Search the data below for the string "Open". Extract every line that contains it.
(Working data begins)
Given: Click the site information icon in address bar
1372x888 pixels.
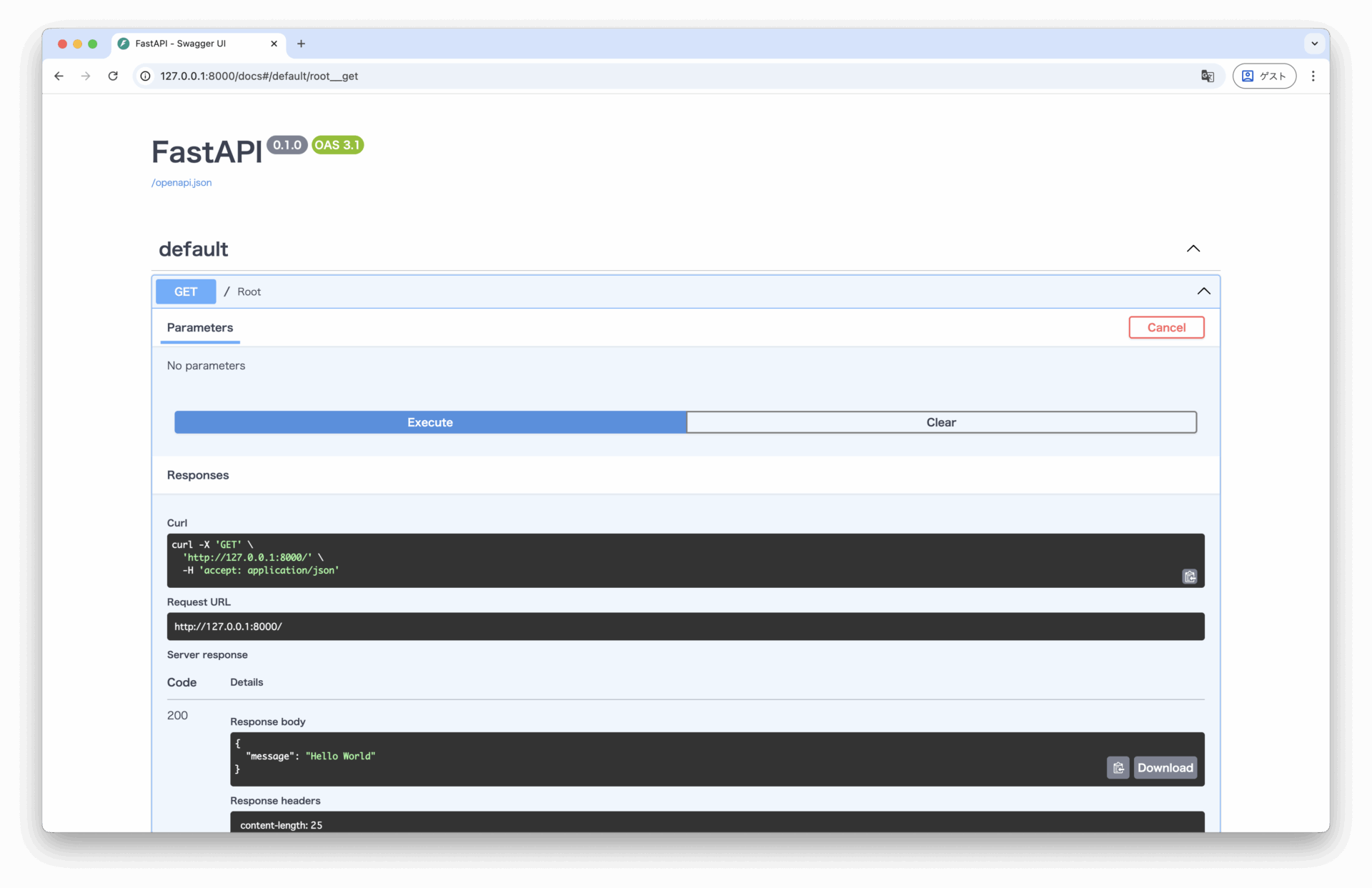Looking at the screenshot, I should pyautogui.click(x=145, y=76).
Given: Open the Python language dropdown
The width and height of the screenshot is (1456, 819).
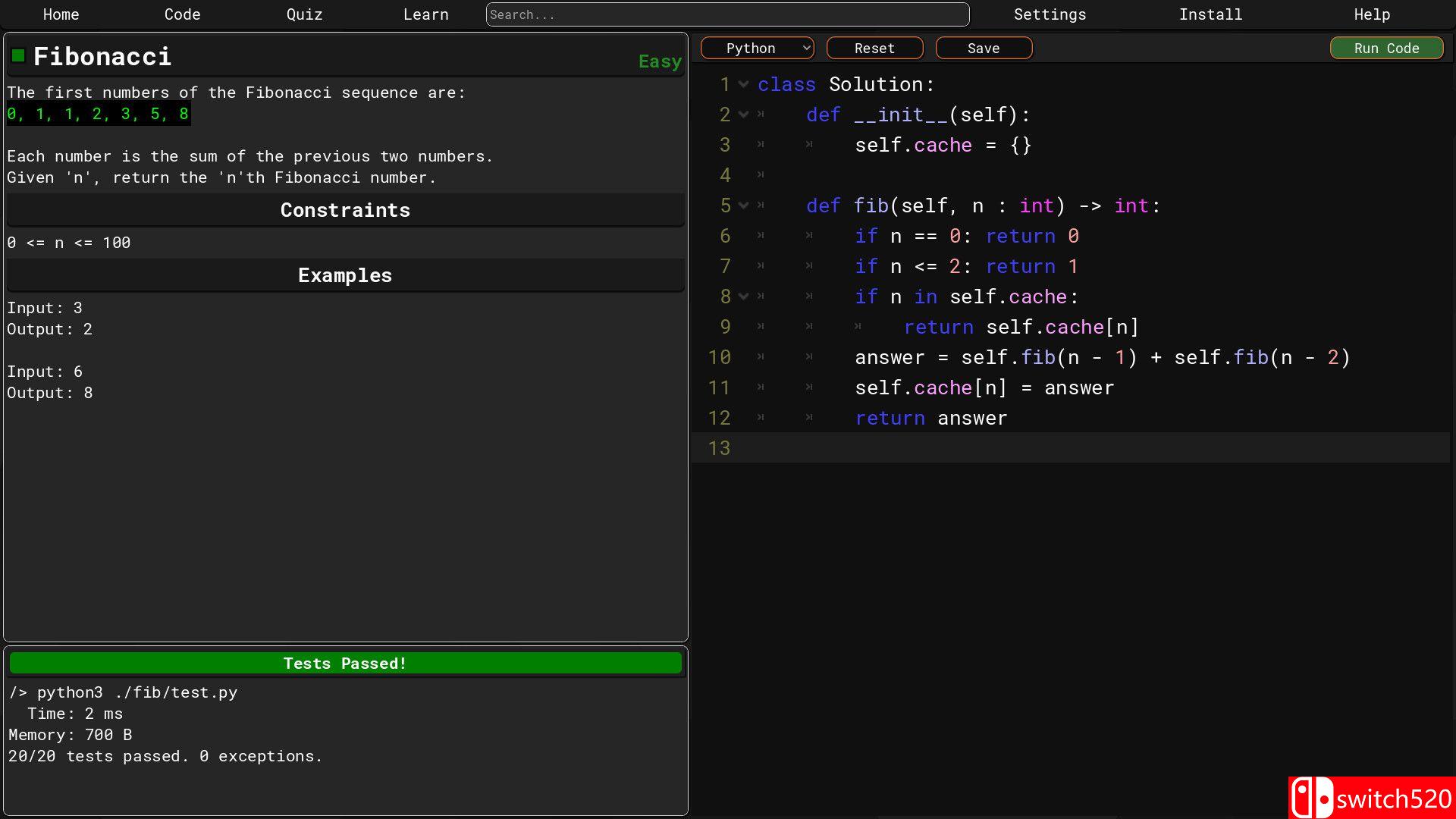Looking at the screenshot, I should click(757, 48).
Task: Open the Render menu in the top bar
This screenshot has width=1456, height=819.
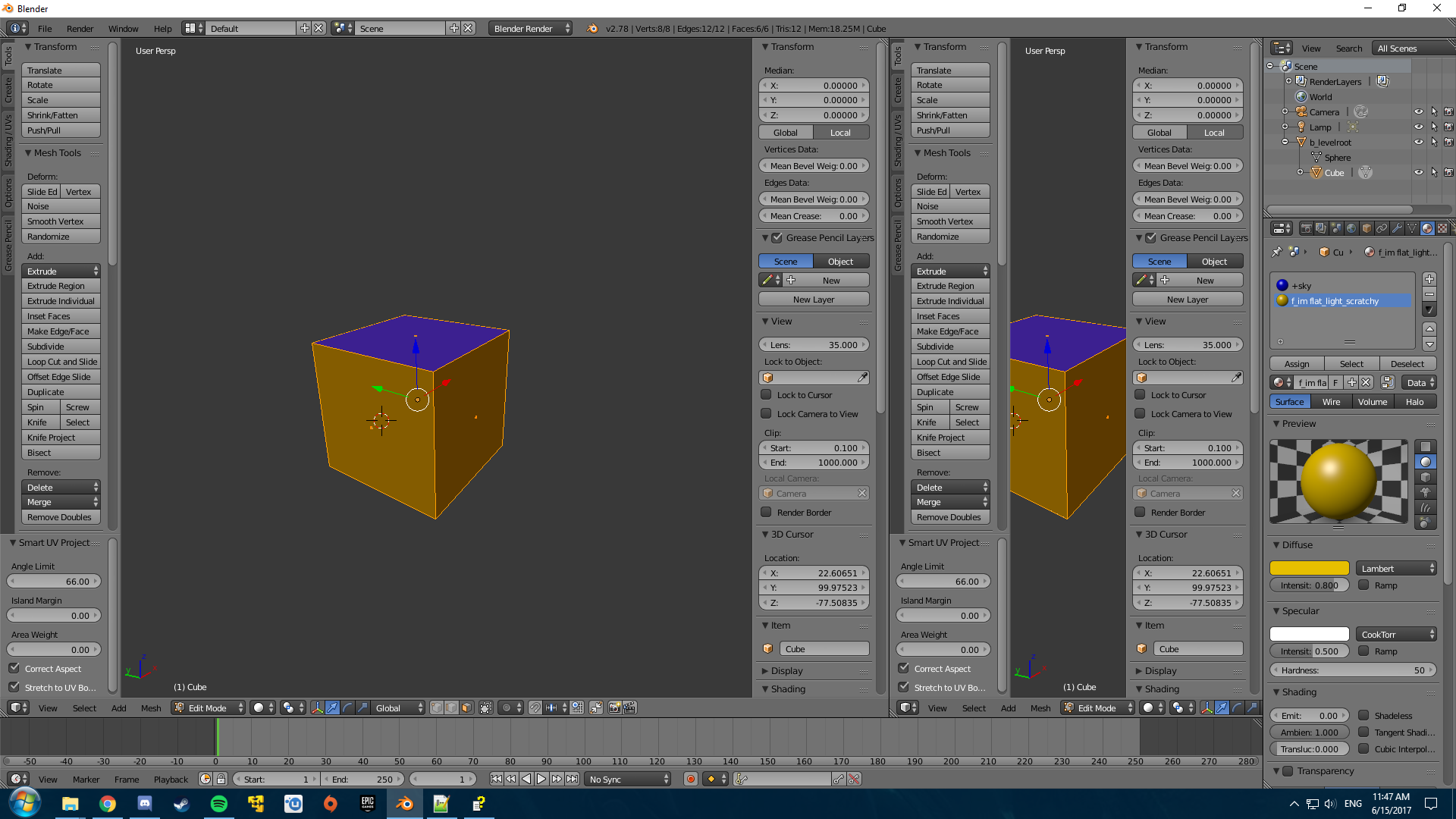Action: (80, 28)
(Working data ends)
(Working data begins)
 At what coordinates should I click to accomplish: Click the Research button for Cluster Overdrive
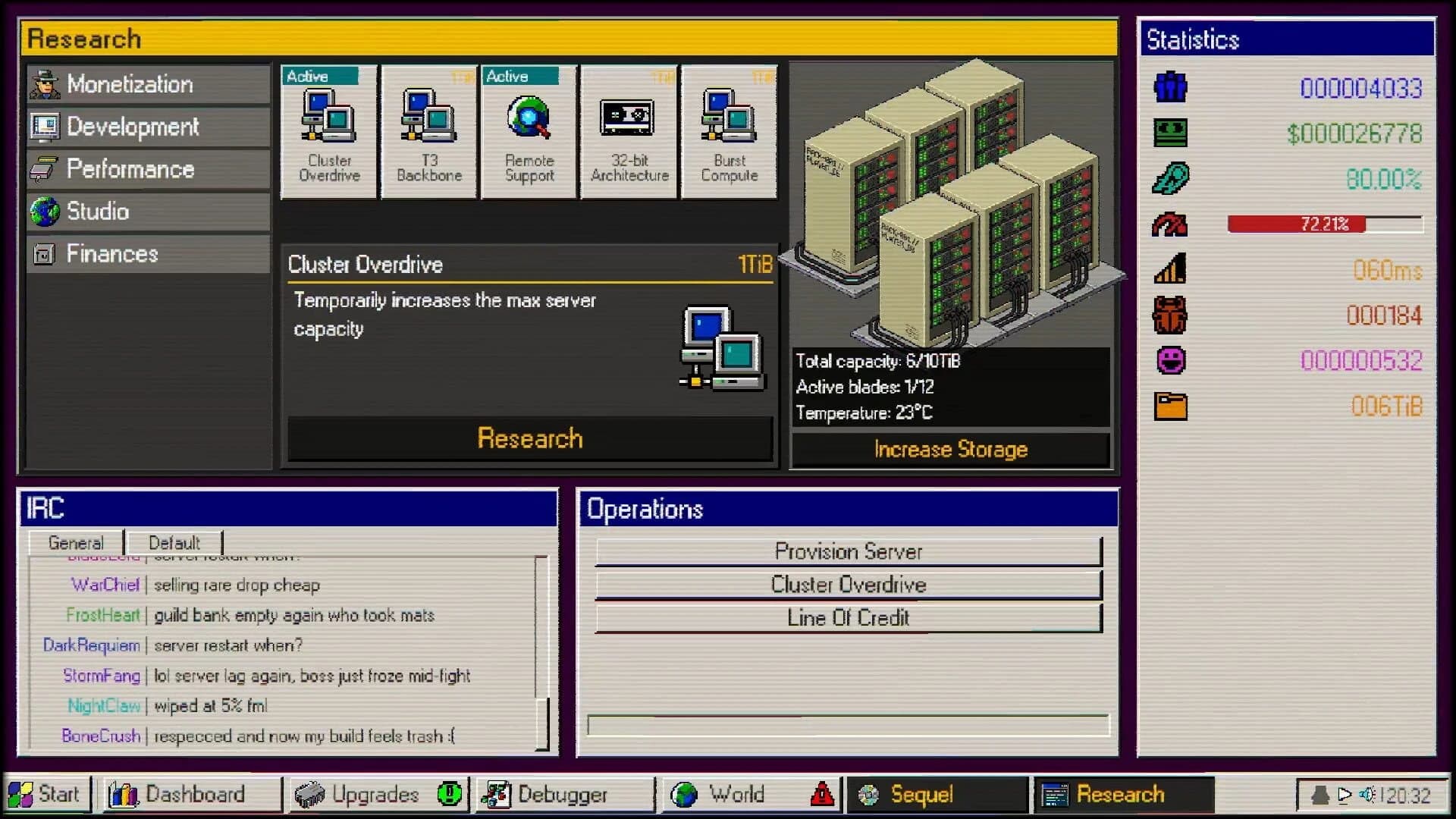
(Working data ends)
[Exercise output]
Given: Open the Python language dropdown
Task: Open the Render menu in the top bar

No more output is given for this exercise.